+++ Raw records +++

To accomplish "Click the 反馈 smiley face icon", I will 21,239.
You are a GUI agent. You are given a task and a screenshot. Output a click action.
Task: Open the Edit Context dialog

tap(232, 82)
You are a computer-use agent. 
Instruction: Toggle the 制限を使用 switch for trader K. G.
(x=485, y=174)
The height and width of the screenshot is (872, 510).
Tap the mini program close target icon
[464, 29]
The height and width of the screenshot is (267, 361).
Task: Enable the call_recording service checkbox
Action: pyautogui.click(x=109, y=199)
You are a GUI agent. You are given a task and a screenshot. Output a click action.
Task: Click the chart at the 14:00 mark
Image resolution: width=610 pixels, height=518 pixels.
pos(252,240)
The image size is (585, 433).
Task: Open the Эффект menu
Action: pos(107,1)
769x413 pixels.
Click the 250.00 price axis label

+++
+++ Raw records +++

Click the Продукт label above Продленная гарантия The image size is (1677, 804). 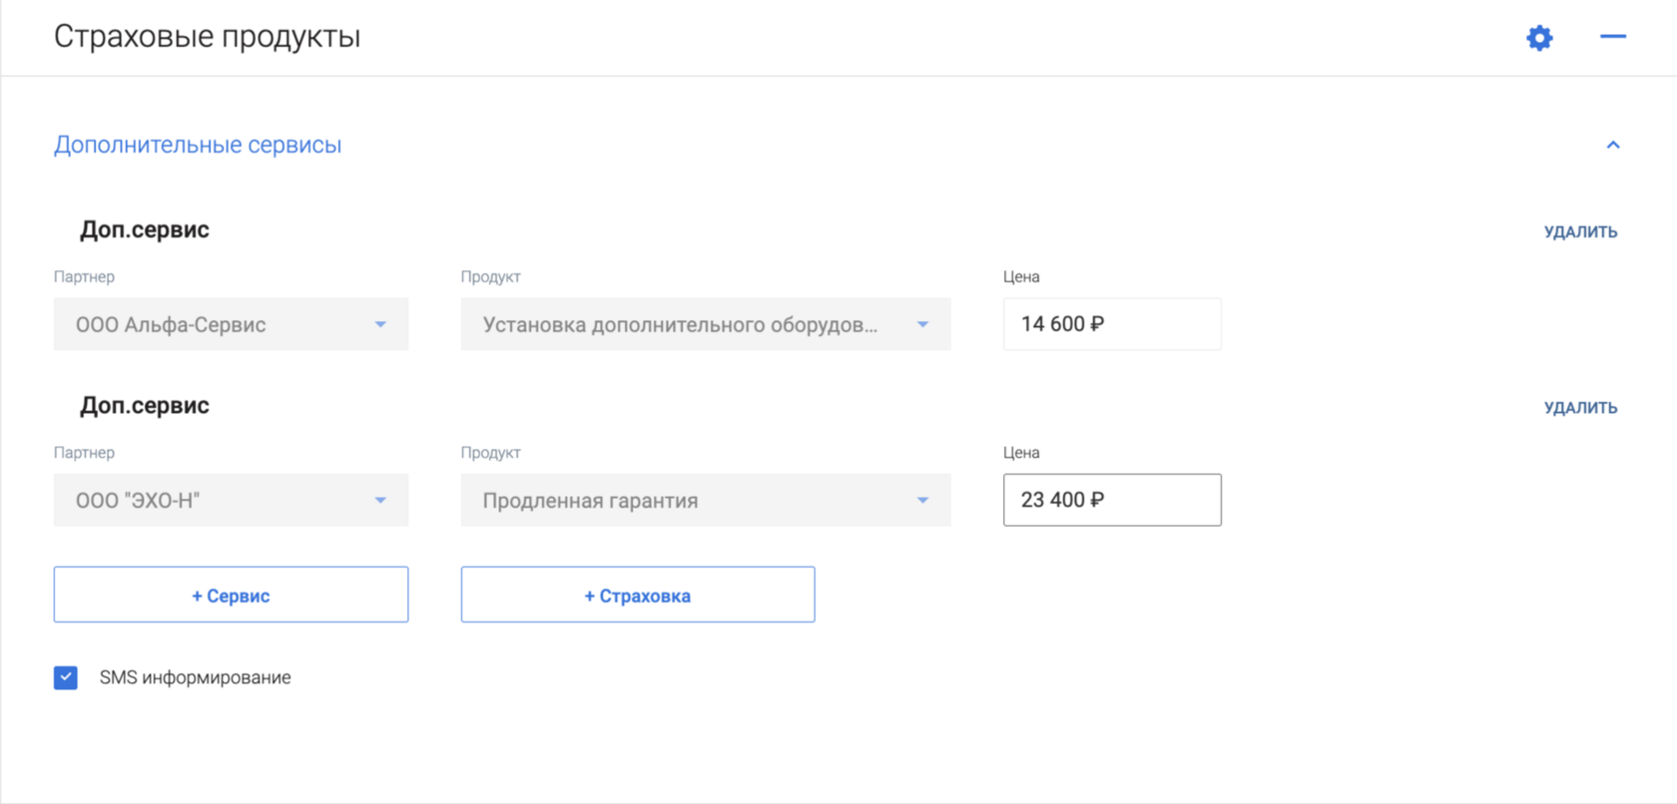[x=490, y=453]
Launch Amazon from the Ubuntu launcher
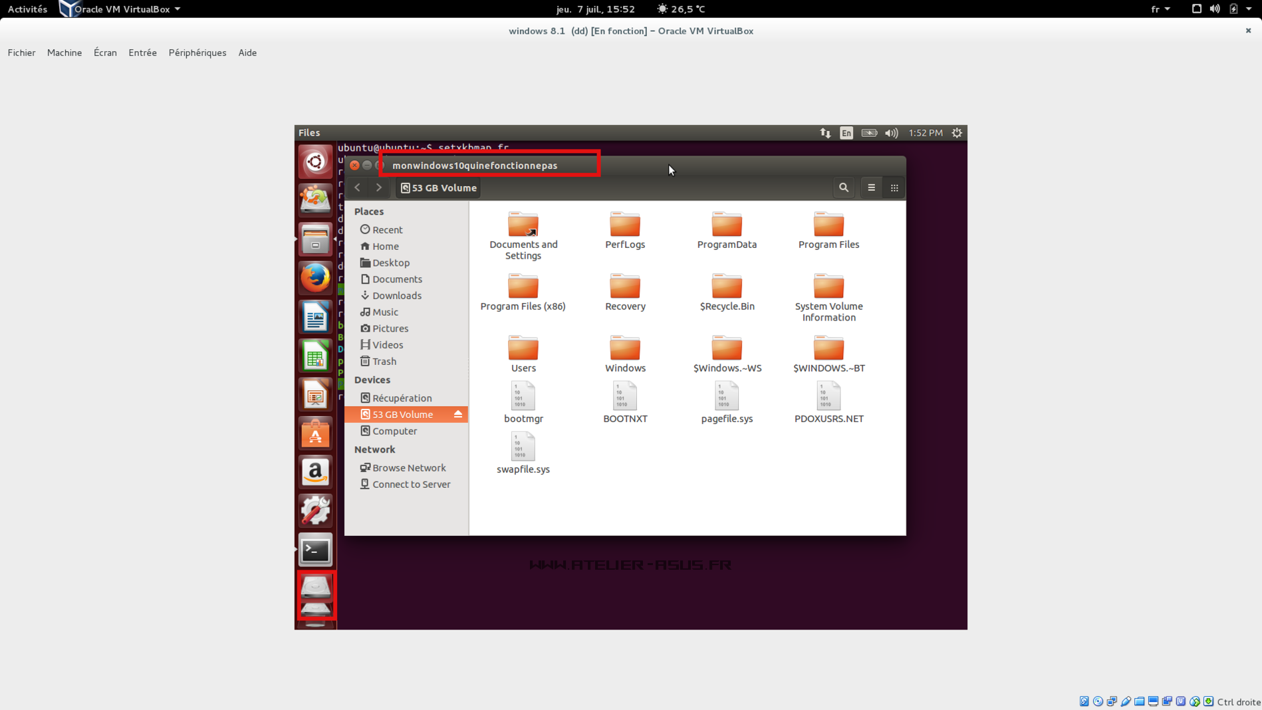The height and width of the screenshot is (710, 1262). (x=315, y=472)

+++

Render the stretch from the line containing "You are a computer-use agent." through the line containing "Click the 250.00 price axis label" as a JSON list of strings, one string per line, with blank lines omitted.

[
  "You are a computer-use agent. ",
  "Instruction: Toggle the 制限を使用 switch for trader K. G.",
  "(x=485, y=174)",
  "The height and width of the screenshot is (872, 510).",
  "Tap the mini program close target icon",
  "[464, 29]",
  "The height and width of the screenshot is (267, 361).",
  "Task: Enable the call_recording service checkbox",
  "Action: pyautogui.click(x=109, y=199)",
  "You are a GUI agent. You are given a task and a screenshot. Output a click action.",
  "Task: Click the chart at the 14:00 mark",
  "Image resolution: width=610 pixels, height=518 pixels.",
  "pos(252,240)",
  "The image size is (585, 433).",
  "Task: Open the Эффект menu",
  "Action: pos(107,1)",
  "769x413 pixels.",
  "Click the 250.00 price axis label"
]